A Pitt alum alerted Facher to the ranking, which is based on data from the Association of University Technology Managers for the years 2013 to 2017, plus data on patent citations, academic paper citations, graduate numbers and other university attributes from publicly available websites, according to the institute.

A composite score looked at variables measuring the success of universities in:

1. Technology commercialization

2. Entrepreneurship based on intellectual property and technologies licensed from the university

3. Research impact on other researchers and inventors

4. Production of STEM graduates, at the Ph.D., master’s and bachelor’s levels

 “We’ve been getting more notice at a national level with rankings and things of that nature,” Facher said.

In 2017, Pitt ranked 24th in the Milken Institute University Technology Transfer and Commercialization Index.

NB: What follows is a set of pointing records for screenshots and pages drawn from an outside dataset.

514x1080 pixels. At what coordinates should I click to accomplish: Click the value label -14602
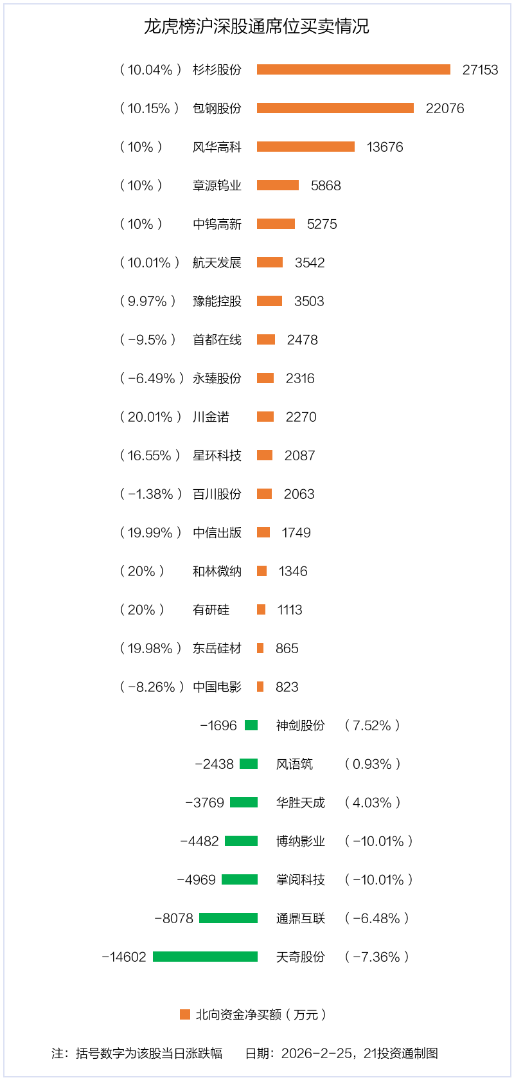tap(124, 957)
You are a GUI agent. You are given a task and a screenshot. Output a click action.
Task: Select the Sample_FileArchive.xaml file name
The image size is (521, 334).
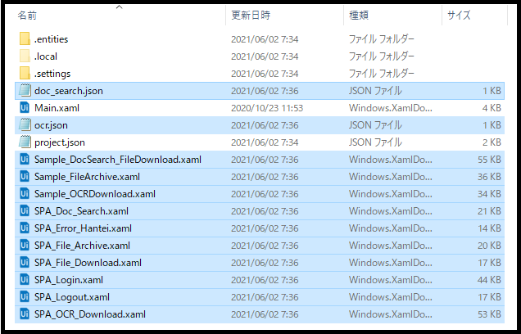[87, 177]
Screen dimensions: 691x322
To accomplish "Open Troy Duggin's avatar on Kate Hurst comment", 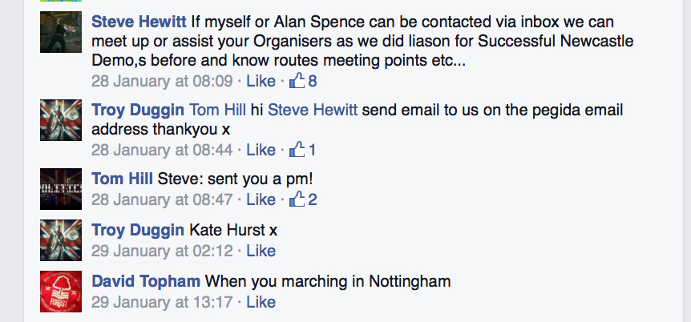I will point(61,240).
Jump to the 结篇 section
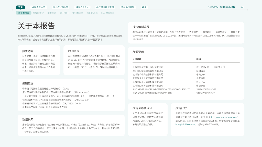 click(x=144, y=7)
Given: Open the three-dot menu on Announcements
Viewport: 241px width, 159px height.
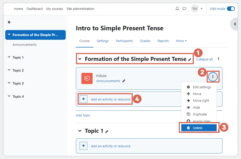Looking at the screenshot, I should pos(213,76).
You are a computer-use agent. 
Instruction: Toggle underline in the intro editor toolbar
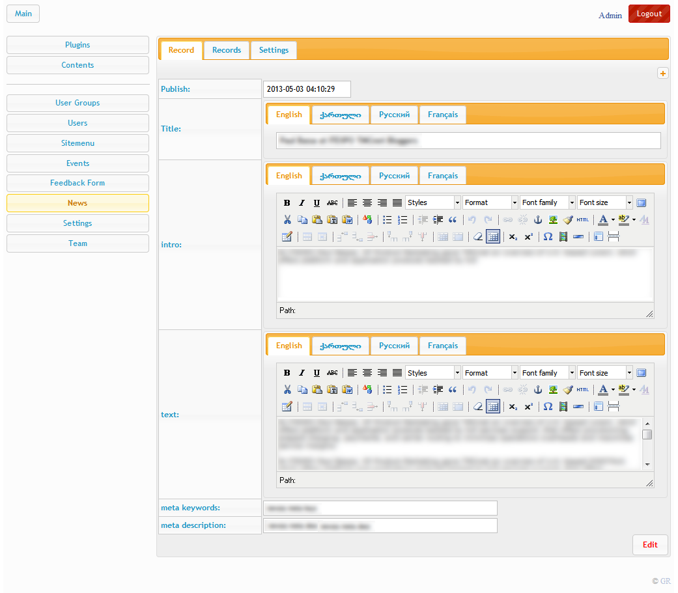[x=317, y=202]
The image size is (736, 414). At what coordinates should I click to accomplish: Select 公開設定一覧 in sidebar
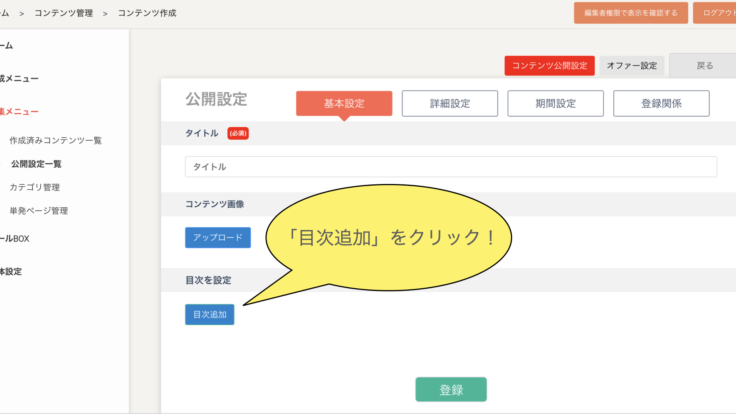pyautogui.click(x=36, y=164)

“I think it reinforces the things that we’ve been doing since the Innovation Institute was created (in 2013),” Facher said. “It was kind of a prescient thought that if we were to do this and put these things under one umbrella that it would enhance our ability as a University to take ideas, regardless if they were from faculty, staff or students, and help the commercialization and innovation ecosystem on campus.”

Because the Bush Institute report is for 2013 to ‘17, Facher said the numbers lag a bit on what they are doing now.

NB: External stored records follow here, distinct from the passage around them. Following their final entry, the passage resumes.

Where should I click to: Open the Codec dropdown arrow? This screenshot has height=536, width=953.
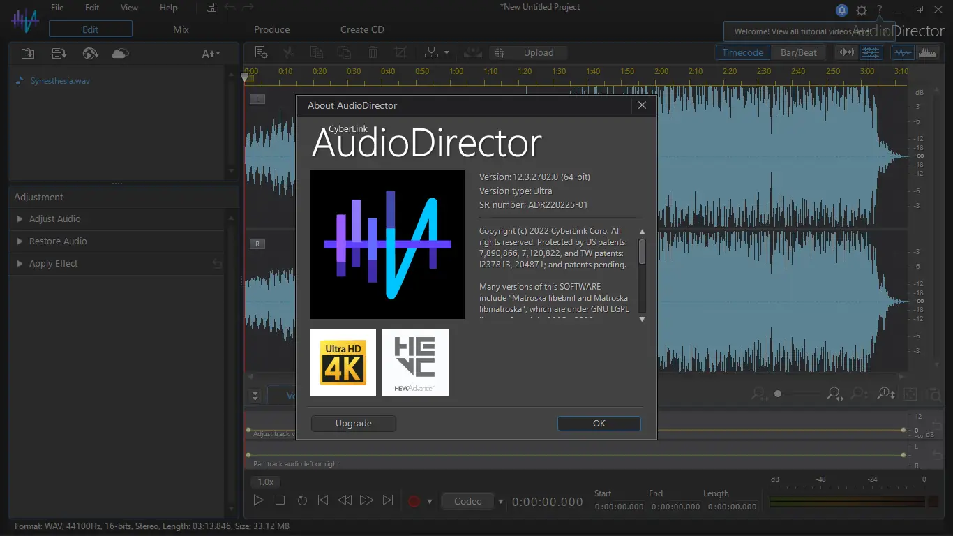point(500,501)
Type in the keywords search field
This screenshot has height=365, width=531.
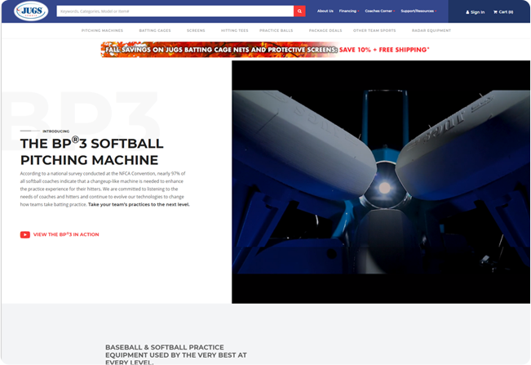point(175,11)
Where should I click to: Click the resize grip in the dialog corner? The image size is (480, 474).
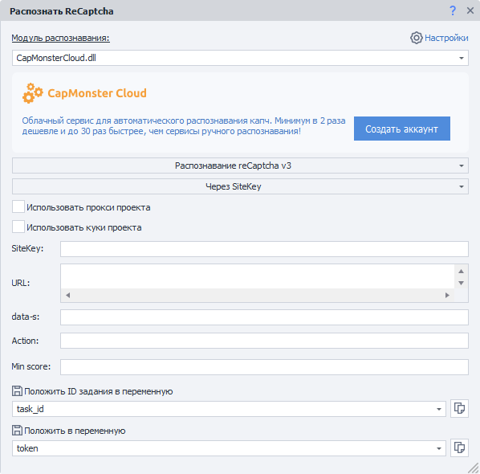474,468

“Every year, we get 360 new inventions that come in the door,” he said. In addition, in its first year, the Innovation Institute worked with 500 students and now they are up to 1,800 a year.

“We’re doing more stuff with more people, so eventually those rankings will come because we have a large stockpile of opportunities and really smart people — faculty, staff and students. When you put that system together, it’s going to lead to good results,” Facher said.

And while ranking 18th is great, he said, “How do we maintain and how do we continue to improve this, I think really is where the challenge will be for us.”

Faculty and alumni who are entrepreneurs or are working in tech companies understand the excitement around innovation and world-changing opportunities at Pitt, Facher said. “In all of our conversations with these folks, it gives them a really, really warm feeling that the University is — despite the fact that we are 230 something years old — we’re not as old and stodgy as we could be.”

He said in a recent trip with people from Pitt Philanthropy and Alumni Engagement to Cupertino, Calif. — home of Apple — they met with four or five Pitt alums who were here before the Innovation Institute existed. “They were blown away that we do this stuff, because when they were here, there was never a mention of commercialization or innovation or entrepreneurship and there was no real help.

“Being able to show this kind of a ranking also demonstrates to them (that) we’re doing this stuff and that we can always use support, either from a mentorship perspective to give back time or certainly from a financial perspective, because we have resource limitations, just purely from a budgetary perspective.”

Facher said the 70 people involved in the Innovation Institute are still struggling with how they can interact with and provide service to customers remotely.  All of their student interactions have been converted to virtual, including the Randall Family Big Idea Competition in the spring and all activities in the fall.

“With faculty, we are doing a bunch of outreach to let them know that we’re still open for business,” he said. “The full set of capabilities we have are still available to people.”

They are planning now for September and October, which will include other competitions done virtually.

One positive he’s seen come out of the pandemic is the ability of Pitt researchers to take projects they’ve been working on for years and adapt to make their ideas applicable and useful to addressing the problems created by COVID-19.   

“What we’ve seen on the COVID side is entrepreneurship at its purest form. but folks don’t realize it,” Facher said. “It’s taking all this research that I’ve done that’s been used for this area and pivoting and seeing how I can use it to address a current customer need. Either on the therapeutic side or the diagnostic side or the PPE side, we’ve seen folks be so entrepreneurial and open minded around how could they take what they’re doing and try to answer this great scientific question that we have right now.”